We can split it later if it becomes a problem.
Static analysis can detect coupling, inheritance depth, or a large number of implementations.
It still does not know whether the abstraction groups concepts that belong together.
Eventually, the shared abstraction accumulates options:
rule.evaluate(
order,
async: true,
fail_open: false,
jurisdiction: jurisdiction,
audit: true
)
Each option exists for only some implementations.
The common abstraction remains syntactically shared while its semantic contract disappears.
4. Coherence solution
The responsibilities are represented explicitly in the specification graph.
coherence_slice! {
changelist "restricted-region-shipping" {
spec "product/fulfilment/shipping-restrictions" {
title: "Shipping restrictions"
level: System
status: Active
links {
constrained_by "quality/responsibility-boundaries"
}
ac "rejects-restricted-destination" {
title: "Rejects a restricted destination"
intent: "An order cannot be fulfilled when its destination is restricted"
risk: High
concerns: [Correctness, Maintainability]
links {
implemented_by file "app/fulfilment/shipping_policy.rb"
verified_by test "bundle exec rspec spec/fulfilment/shipping_policy_spec.rb"
}
}
}
context {
spec "quality/responsibility-boundaries" {
title: "Semantic responsibility boundaries"
level: System
status: Active
ac "shared-abstractions-preserve-domain-meaning" {
title: "Shared abstractions preserve domain meaning"
intent: "One abstraction does not couple policies with different invariants and lifecycles"
risk: High
concerns: [Maintainability]
links {
verified_by test "bin/check-responsibility-boundaries"
}
}
ac "code-units-have-coherent-responsibilities" {
title: "Code units have coherent responsibilities"
intent: "A shared code unit implements a coherent region of the specification graph"
risk: Medium
concerns: [Maintainability]
links {
verified_by test "bin/check-spec-code-cohesion"
}
}
}
}
}
}
The verifier combines the specification and code graphs.
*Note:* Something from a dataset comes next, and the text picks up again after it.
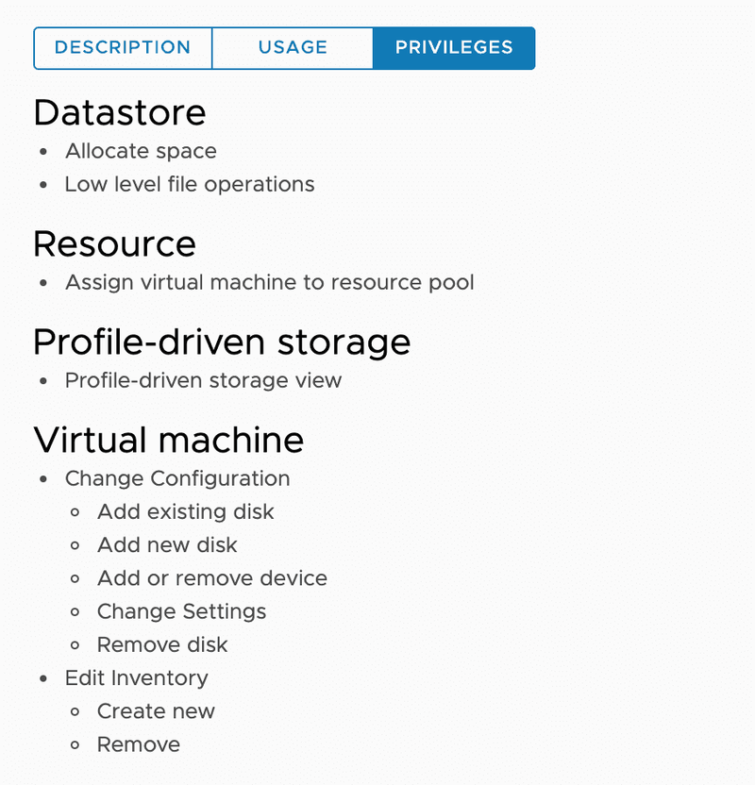755x785 pixels.
Task: Click the Profile-driven storage heading
Action: click(x=222, y=342)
It observes that one shared abstraction implements acceptance criteria from unrelated specification regions:
Rule
├─ pricing/discount-eligibility
├─ compliance/tax-calculation
├─ risk/fraud-screening
└─ fulfilment/shipping-restrictions
It can also inspect whether those concepts share:
invariants
failure semantics
lifecycle
ownership
dependencies
reasons to change
The verifier does not conclude:
Four implementations are too many.
It reports a more specific problem:
quality/responsibility-boundaries
└─ shared-abstractions-preserve-domain-meaning
Rule couples four specification regions with different
invariants, owners, and failure semantics.
The engineer can then choose to:
- keep separate domain abstractions;
- extract a smaller shared mechanism beneath them;
- redefine the taxonomy if the concepts genuinely share one responsibility;
- record a deliberate exception.
For example, the team may preserve distinct domain concepts:
DiscountPolicy
TaxCalculator
FraudAssessment
ShippingPolicy
while extracting only the common execution mechanism:
PolicyTelemetry
EvaluationContext
AuditRecorder
The mechanism is shared.
The meaning is not collapsed.
Coherence does not decide that inheritance is bad, that duplication is bad, or that every responsibility must map to one file.
It verifies whether the abstractions in code remain consistent with the distinctions, relationships, and responsibilities expressed by the specification graph.
A good abstraction is not merely reusable.
It preserves the shape of the problem.